The task
A faithful, word-for-word copy of the records is required, and it must contain no pictures.

Information given
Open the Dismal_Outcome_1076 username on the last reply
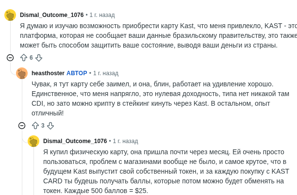297x195 pixels. tap(75, 141)
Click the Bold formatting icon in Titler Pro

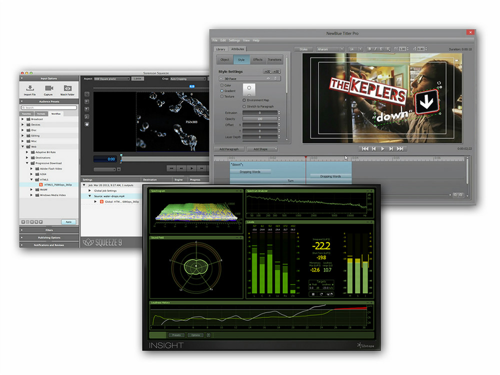(370, 49)
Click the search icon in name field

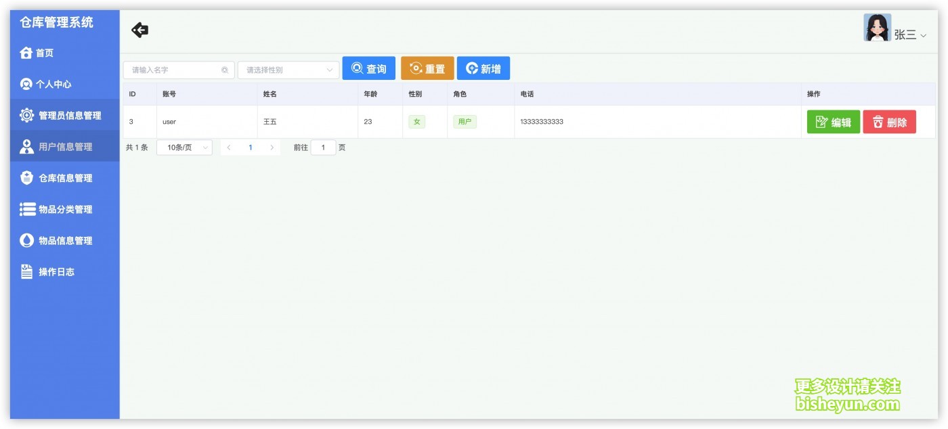tap(225, 70)
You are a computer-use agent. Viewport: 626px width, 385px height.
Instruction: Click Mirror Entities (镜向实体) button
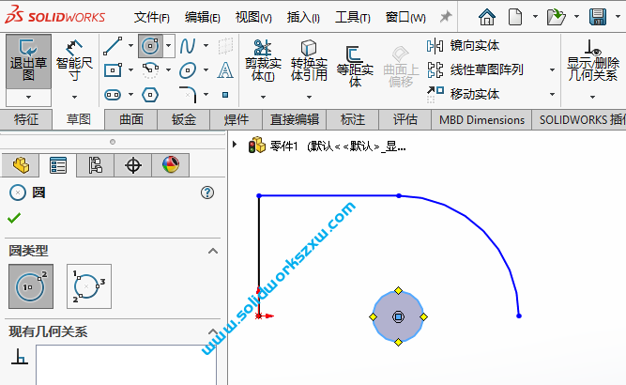click(x=465, y=45)
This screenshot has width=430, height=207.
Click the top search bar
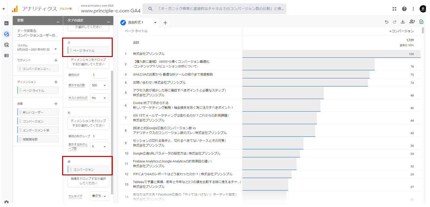click(214, 9)
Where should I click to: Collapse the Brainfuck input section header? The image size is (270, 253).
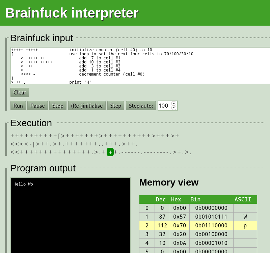coord(42,38)
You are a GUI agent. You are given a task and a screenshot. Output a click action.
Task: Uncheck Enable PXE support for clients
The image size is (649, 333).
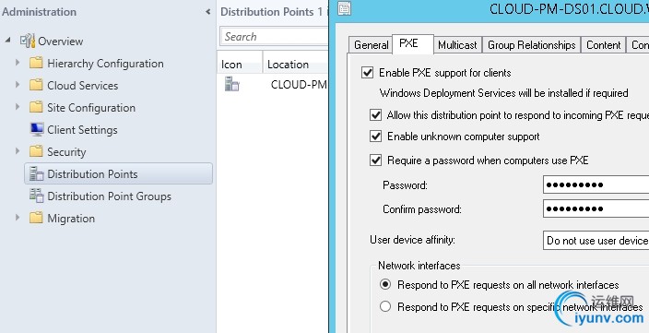367,73
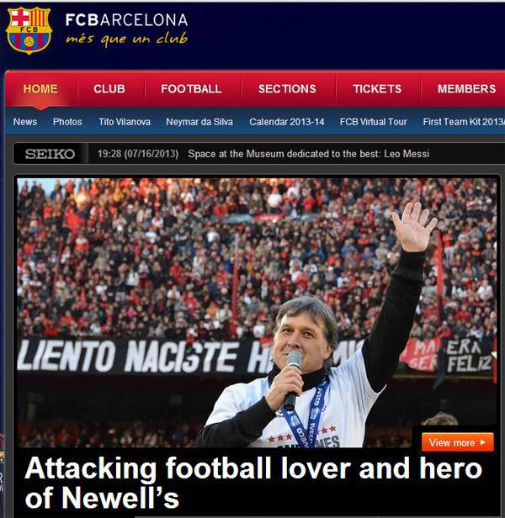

Output
Open the Dismal_Outcome_1076 username on the last reply
297x195 pixels. tap(75, 141)
Click the Bold formatting icon in Titler Pro

(370, 49)
Click the search icon in name field

tap(225, 70)
You are a computer-use agent. Viewport: 626px width, 385px height.
Instruction: Click Mirror Entities (镜向实体) button
click(x=465, y=45)
This screenshot has width=430, height=207.
Click the top search bar
click(214, 9)
Where should I click to: Collapse the Brainfuck input section header? The image size is (270, 253).
coord(42,38)
You are a GUI agent. You are given a task and a screenshot. Output a click action.
Task: Uncheck Enable PXE support for clients
The image size is (649, 333).
367,73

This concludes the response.